'Swingeing London': Art, Drugs and Wormwood Scrubs

'Swingeing London': Art, Drugs and Wormwood Scrubs

Harriet Vyner gives a snapshot of 1967: the age of Sergeant Pepper, peace protests and birth control. But beneath the excitement lay a conflict between a new youth culture and the old establishment. Richard Hamilton's Swingeing London 67 depicts an iconic moment in the backlash against popular culture and its figureheads. In the work's many versions, the art dealer Robert Fraser is shown handcuffed in the back of a police car next to the Rolling Stones' frontman, Mick Jagger. Vyner tells the story of how a star-studded, drug-fueled party sent an art-world VIP to Wormwood Scrubs prison and asks what else Hamilton's depiction of this incident has to say about the atmosphere of the times.

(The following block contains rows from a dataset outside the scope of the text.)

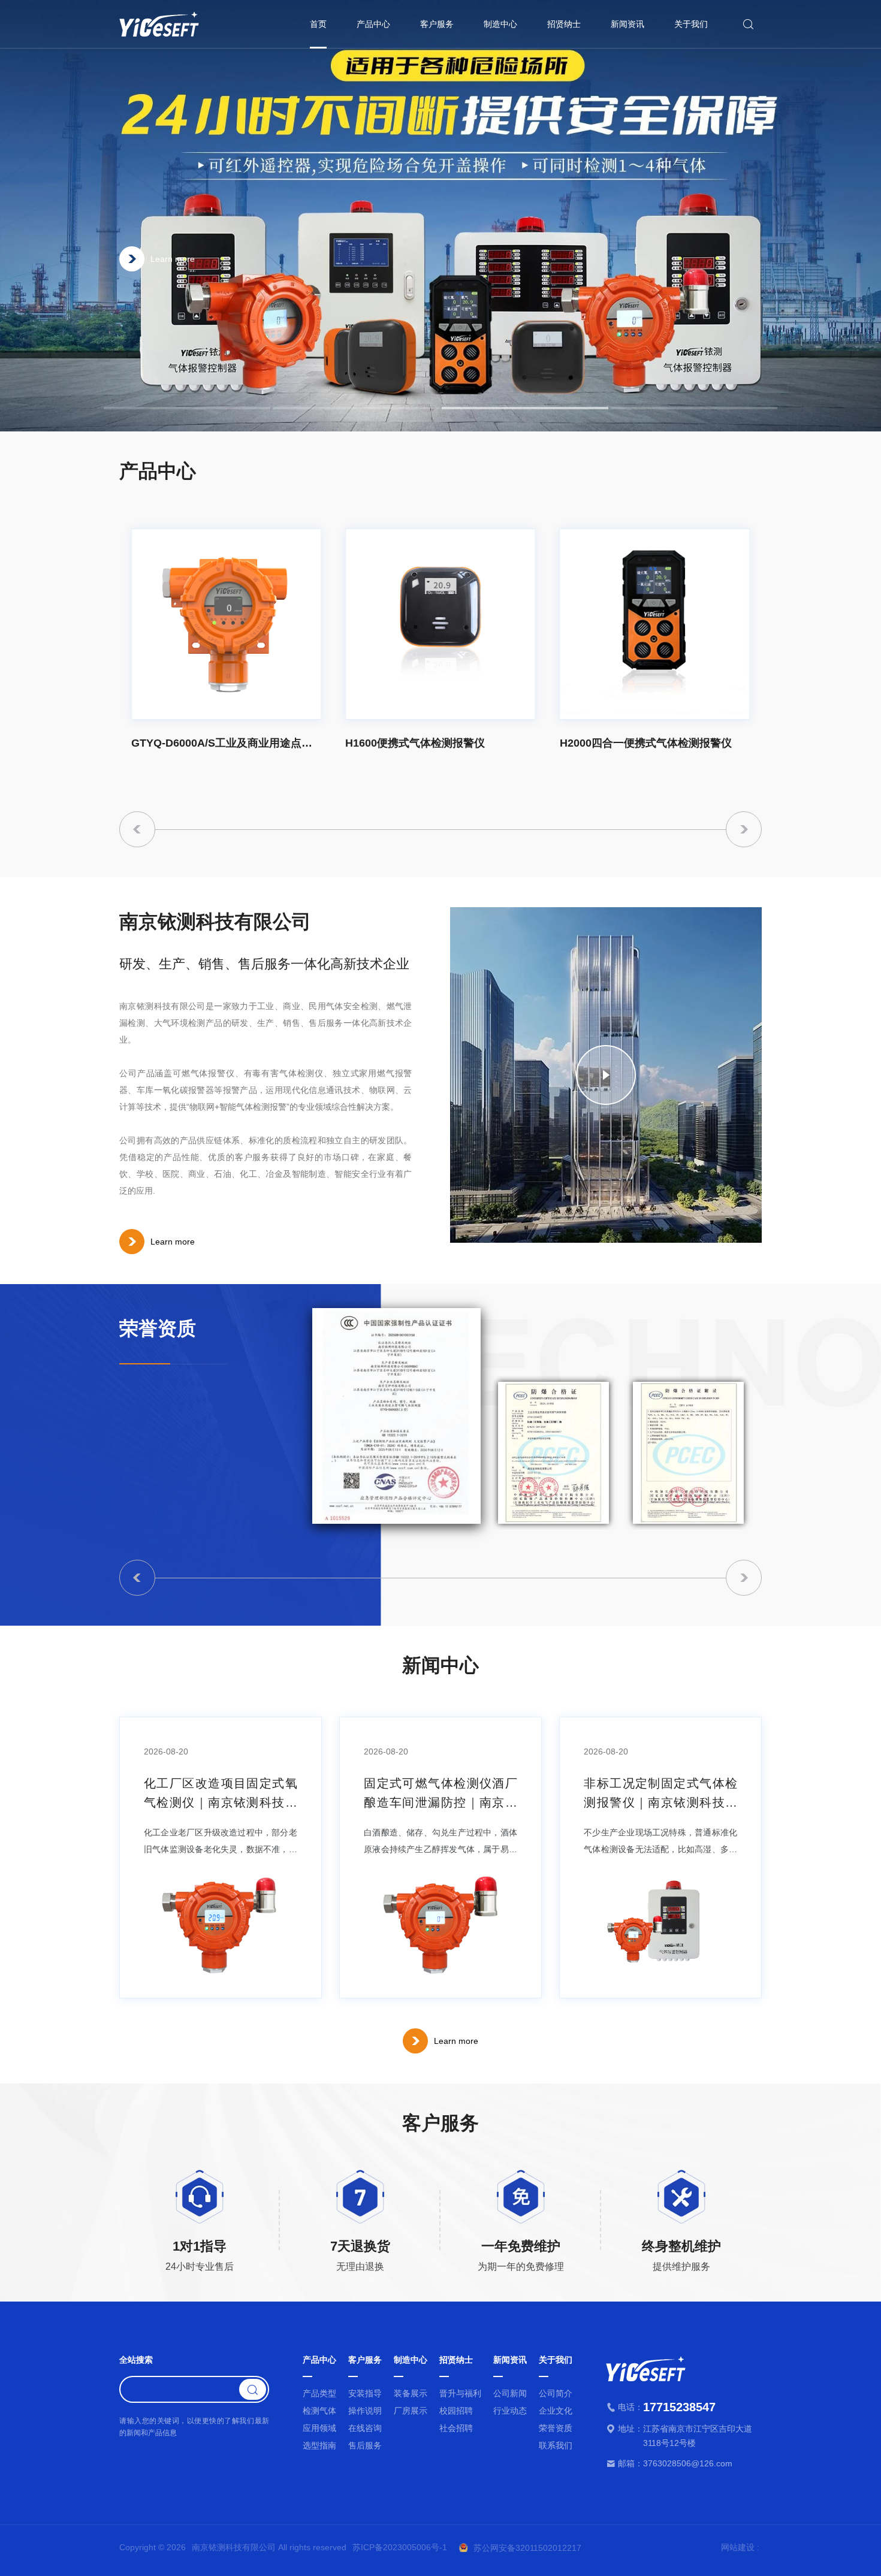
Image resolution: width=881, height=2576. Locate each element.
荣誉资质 (555, 2428)
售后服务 (365, 2445)
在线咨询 (365, 2428)
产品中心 (373, 24)
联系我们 (555, 2445)
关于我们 (691, 24)
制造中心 (500, 24)
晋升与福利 (460, 2393)
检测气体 (319, 2410)
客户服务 (437, 24)
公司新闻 (510, 2393)
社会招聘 (456, 2428)
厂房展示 (410, 2410)
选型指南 (319, 2445)
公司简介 (555, 2393)
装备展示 (410, 2393)
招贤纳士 (564, 24)
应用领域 (319, 2428)
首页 (318, 24)
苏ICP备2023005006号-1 (399, 2547)
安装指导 (365, 2393)
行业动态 (510, 2410)
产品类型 (319, 2393)
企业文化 (555, 2410)
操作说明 (365, 2410)
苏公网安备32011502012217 (527, 2547)
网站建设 (738, 2547)
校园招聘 (456, 2410)
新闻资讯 (627, 24)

This film is part of Brian Clarke's curated series, 'Cruising Culture'. He described the film as follows:

"Harriet Vyner's portrait of gallerist Robert Fraser and of the period is as good as it actually gets. I knew Robert Fraser very well. He was a big part of my life, as he was of Harriet's, and this is an entirely accurate and intelligent portrait of Robert and his times, in that first, Sixties gallery period. It really sums it up well. And you get that sense of excitement coming off it, like the art world before it got cynical and life was still a groove. The architecture of this film is really consistent with the way the period was: the music, the cuts. It's a firework display. If you want to know about Robert this is a great place to start."